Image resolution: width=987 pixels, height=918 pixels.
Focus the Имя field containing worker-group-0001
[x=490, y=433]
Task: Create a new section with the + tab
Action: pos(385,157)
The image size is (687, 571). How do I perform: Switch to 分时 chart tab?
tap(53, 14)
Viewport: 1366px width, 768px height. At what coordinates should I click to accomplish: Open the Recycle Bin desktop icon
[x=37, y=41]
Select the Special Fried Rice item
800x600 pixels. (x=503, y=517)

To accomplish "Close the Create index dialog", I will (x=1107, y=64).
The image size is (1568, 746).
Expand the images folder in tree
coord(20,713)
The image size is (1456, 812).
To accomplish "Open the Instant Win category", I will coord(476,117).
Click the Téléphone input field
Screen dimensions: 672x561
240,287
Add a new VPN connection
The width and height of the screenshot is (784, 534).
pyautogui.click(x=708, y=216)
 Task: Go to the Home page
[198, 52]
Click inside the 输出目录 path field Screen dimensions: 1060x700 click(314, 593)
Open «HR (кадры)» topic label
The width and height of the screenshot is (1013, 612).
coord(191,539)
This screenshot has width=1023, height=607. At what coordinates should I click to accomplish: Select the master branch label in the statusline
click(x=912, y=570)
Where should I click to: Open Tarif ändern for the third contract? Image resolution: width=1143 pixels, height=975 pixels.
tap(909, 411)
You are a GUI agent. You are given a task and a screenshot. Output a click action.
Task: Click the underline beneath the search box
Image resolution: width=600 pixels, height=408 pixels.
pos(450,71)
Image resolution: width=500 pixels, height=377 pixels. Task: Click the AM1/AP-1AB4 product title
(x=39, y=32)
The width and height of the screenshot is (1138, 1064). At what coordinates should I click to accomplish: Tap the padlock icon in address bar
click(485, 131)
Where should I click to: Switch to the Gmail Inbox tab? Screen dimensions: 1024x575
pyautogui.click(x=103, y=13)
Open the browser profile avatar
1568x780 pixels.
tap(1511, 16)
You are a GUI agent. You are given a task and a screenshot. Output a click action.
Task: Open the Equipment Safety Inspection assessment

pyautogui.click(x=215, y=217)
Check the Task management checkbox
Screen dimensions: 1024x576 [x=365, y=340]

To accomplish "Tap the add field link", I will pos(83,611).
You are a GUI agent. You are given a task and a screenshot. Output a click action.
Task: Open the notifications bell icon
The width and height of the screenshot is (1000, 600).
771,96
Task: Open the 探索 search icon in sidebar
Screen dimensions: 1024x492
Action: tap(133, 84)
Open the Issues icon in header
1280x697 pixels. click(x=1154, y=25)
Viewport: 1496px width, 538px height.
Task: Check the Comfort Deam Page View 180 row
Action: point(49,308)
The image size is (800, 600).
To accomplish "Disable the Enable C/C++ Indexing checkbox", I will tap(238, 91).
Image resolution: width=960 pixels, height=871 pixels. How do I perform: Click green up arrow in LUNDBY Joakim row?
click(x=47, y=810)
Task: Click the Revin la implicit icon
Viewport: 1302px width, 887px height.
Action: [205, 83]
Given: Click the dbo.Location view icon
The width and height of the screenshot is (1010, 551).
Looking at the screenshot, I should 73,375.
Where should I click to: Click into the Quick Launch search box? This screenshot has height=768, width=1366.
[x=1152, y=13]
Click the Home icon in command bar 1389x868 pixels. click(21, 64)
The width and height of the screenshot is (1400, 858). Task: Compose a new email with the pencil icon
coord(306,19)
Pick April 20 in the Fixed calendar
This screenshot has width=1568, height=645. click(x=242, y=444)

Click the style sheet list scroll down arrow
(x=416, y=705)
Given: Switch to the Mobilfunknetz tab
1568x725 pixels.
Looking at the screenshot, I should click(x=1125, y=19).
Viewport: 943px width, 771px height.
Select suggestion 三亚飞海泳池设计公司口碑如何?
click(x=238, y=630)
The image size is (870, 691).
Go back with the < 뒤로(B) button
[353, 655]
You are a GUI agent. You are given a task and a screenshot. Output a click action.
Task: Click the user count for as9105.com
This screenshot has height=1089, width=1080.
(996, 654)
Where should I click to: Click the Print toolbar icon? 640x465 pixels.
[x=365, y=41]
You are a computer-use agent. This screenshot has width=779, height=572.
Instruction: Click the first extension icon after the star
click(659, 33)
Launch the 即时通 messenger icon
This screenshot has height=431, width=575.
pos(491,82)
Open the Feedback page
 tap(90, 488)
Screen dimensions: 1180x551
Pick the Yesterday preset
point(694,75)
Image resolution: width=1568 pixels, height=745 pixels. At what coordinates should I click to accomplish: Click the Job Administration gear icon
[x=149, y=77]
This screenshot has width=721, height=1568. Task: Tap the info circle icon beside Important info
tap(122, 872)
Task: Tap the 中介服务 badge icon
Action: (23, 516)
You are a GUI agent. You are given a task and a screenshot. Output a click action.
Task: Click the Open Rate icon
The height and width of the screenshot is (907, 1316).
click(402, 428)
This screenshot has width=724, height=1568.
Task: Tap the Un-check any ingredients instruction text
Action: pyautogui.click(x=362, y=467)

- **Exercise directions**
Go to the line in the listing above that has "Select suggestion 三亚飞海泳池设计公司口碑如何?" in it. Set down that line and each one after it, exactly.

- **Finished exercise**
Select suggestion 三亚飞海泳池设计公司口碑如何?
click(x=238, y=630)
The image size is (870, 691).
Go back with the < 뒤로(B) button
[353, 655]
You are a GUI agent. You are given a task and a screenshot. Output a click action.
Task: Click the user count for as9105.com
This screenshot has height=1089, width=1080.
(996, 654)
Where should I click to: Click the Print toolbar icon? 640x465 pixels.
[x=365, y=41]
You are a computer-use agent. This screenshot has width=779, height=572.
Instruction: Click the first extension icon after the star
click(659, 33)
Launch the 即时通 messenger icon
This screenshot has height=431, width=575.
pos(491,82)
Open the Feedback page
 tap(90, 488)
Screen dimensions: 1180x551
Pick the Yesterday preset
point(694,75)
Image resolution: width=1568 pixels, height=745 pixels. At what coordinates should I click to accomplish: Click the Job Administration gear icon
[x=149, y=77]
This screenshot has width=721, height=1568. Task: Tap the info circle icon beside Important info
tap(122, 872)
Task: Tap the 中介服务 badge icon
Action: (23, 516)
You are a GUI agent. You are given a task and a screenshot. Output a click action.
Task: Click the Open Rate icon
The height and width of the screenshot is (907, 1316).
click(402, 428)
This screenshot has width=724, height=1568.
Task: Tap the Un-check any ingredients instruction text
Action: pyautogui.click(x=362, y=467)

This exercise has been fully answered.